Irregular Cross Section

It's possible to create an irregular cross section setting the CROSS_SECTION_TYPE to 3 (Tabular). The N_STATIONS is the number of "points" that will be used. A minimun of 3 points is needed, to make a triangular cross section. The STATION keyword is where you put the horizontal distance of the point to the origin point. The ELEVATION/LEVEL is where you put the vertical distances. The first and the last point must be at the same elevation (same values). The LEVEL is currently the distance from the bottom of the channel to the point.

Observe the irregular cross section image below:

Irregular cross section image.jpg

The numbers represent each point, the upper case letters represent the horizontal pointers position and the lower case letters represent the pointers level (red dashed lines).
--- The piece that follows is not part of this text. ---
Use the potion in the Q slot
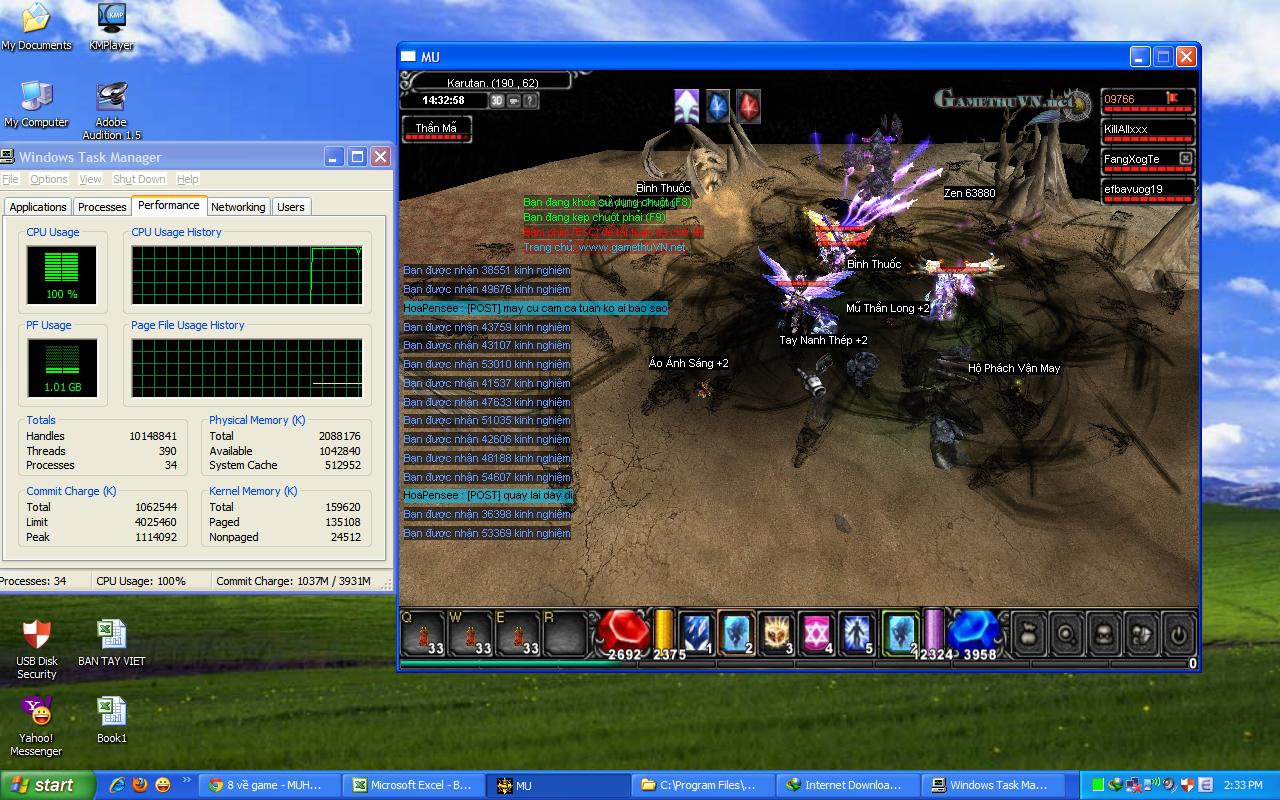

If the horizontal distances are like this:

A - B = 1.0 m

B - C = 2.5 m

C - D = 2.2 m

D - E = 2.5 m

E - F = 0.8 m

And if the LEVELS are:

a = 3.0 m

b = 1.3 m

c = 1.0 m

d = 0.0 m

e = 1.2 m

f = 3.0 m

The cross section of a node can be represented like this:

<BeginNode>
  ...
  CROSS_SECTION_TYPE      : 3
      N_STATIONS          : 6           
      STATION             : 0.0 1.0 3.5 5.7 8.2 9.0
      LEVEL               : 3.0 1.3 1.0 0.0 1.2 3.0
<EndNode>

Note that the STATION distances are always relative to the origen, so, the distance from point C to A is the sum of the A-B and B-C distances and so on.